▸ MATERIAL PROVIDED
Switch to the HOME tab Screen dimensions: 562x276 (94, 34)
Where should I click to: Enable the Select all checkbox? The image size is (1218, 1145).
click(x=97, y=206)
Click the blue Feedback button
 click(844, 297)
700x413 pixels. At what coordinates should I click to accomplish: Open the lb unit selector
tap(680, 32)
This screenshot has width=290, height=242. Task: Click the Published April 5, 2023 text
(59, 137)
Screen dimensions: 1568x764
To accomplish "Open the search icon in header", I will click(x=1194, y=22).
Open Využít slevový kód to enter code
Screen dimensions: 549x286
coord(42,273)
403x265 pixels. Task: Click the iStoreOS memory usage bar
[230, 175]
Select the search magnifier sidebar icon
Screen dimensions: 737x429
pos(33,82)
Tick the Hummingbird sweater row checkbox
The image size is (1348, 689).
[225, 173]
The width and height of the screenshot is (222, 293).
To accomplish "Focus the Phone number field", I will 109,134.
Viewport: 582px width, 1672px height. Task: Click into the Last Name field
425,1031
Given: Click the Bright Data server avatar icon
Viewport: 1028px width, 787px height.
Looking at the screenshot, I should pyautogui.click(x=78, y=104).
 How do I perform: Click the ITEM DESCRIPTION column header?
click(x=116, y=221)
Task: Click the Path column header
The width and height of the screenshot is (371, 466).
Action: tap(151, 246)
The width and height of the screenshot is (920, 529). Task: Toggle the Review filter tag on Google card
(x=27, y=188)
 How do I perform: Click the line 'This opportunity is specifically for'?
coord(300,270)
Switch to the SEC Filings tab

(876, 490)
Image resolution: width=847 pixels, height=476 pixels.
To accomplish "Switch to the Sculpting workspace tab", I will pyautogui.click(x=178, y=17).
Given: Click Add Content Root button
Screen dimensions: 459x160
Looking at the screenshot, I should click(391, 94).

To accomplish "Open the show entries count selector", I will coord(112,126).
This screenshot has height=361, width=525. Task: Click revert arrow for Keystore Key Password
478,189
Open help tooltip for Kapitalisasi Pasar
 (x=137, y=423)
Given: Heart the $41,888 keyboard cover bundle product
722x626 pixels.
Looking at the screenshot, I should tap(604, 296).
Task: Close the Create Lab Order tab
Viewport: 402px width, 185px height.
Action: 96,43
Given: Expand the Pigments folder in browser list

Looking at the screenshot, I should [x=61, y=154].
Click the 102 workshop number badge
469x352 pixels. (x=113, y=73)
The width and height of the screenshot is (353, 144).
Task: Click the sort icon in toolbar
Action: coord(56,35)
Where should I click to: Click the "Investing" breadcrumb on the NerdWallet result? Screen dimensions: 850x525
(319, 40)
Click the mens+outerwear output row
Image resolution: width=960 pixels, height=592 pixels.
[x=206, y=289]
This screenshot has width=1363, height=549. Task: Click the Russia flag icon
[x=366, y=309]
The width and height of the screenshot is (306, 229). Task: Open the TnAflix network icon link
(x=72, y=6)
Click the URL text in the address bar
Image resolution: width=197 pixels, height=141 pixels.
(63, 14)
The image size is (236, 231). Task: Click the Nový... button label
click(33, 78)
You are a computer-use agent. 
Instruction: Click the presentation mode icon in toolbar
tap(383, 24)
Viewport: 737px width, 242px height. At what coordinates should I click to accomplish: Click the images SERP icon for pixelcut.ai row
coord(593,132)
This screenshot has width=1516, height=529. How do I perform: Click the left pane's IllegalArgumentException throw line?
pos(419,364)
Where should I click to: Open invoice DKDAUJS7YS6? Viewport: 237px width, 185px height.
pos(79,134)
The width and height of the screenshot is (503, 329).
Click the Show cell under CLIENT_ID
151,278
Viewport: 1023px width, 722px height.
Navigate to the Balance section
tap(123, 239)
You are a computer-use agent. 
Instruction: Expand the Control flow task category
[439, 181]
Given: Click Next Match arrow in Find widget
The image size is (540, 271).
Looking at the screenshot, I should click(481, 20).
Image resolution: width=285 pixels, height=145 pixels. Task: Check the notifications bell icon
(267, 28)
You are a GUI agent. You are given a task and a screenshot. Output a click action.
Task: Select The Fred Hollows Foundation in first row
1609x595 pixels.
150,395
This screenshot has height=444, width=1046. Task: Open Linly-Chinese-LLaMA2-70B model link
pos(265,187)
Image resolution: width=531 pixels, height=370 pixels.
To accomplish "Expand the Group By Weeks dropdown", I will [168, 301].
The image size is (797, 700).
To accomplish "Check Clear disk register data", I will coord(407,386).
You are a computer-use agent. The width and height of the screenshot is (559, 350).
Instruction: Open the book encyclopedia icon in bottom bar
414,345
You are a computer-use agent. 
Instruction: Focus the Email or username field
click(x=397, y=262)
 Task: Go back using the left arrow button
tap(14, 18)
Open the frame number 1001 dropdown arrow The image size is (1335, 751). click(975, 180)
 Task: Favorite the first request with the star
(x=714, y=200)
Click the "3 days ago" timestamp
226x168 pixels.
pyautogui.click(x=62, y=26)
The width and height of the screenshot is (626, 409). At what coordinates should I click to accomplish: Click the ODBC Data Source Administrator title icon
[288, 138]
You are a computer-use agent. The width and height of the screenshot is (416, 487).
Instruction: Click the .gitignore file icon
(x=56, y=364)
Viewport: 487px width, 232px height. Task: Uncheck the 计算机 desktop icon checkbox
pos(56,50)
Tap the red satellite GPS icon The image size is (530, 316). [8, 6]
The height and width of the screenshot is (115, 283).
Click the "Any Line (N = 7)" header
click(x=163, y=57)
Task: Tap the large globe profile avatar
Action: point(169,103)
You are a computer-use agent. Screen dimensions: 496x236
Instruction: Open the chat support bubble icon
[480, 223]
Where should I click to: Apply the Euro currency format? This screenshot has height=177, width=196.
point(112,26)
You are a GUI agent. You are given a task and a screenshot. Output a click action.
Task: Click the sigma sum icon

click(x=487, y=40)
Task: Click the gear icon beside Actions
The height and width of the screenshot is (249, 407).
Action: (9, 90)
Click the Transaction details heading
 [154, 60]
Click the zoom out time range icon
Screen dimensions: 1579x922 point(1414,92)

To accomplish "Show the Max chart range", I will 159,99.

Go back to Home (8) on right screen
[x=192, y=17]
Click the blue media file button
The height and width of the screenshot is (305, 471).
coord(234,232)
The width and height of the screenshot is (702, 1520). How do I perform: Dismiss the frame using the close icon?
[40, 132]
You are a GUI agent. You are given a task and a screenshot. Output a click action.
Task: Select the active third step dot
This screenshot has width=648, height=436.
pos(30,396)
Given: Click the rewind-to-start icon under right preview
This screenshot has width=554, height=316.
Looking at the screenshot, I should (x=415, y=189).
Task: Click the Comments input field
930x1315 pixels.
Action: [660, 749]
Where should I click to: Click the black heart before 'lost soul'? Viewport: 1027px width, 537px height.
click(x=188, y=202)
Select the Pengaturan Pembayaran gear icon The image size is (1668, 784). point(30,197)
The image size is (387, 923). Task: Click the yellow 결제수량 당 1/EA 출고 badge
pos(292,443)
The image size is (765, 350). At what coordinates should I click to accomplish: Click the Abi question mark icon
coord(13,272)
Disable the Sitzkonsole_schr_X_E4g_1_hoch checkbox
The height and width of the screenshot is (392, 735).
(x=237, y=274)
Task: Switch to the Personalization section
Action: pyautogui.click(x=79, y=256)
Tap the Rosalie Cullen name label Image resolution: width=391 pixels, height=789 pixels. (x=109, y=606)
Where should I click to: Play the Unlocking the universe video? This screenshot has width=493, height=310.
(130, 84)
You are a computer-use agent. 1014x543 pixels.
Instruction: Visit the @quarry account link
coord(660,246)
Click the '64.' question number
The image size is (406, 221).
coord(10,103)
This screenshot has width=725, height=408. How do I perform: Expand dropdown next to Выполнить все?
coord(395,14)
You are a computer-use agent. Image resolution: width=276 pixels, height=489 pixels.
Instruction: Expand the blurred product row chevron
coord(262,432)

▸ WHAT IS BEING ASKED
Of all the lines above, count the ones that include the string "gear" and give the number alone.

▸ TASK RESULT
2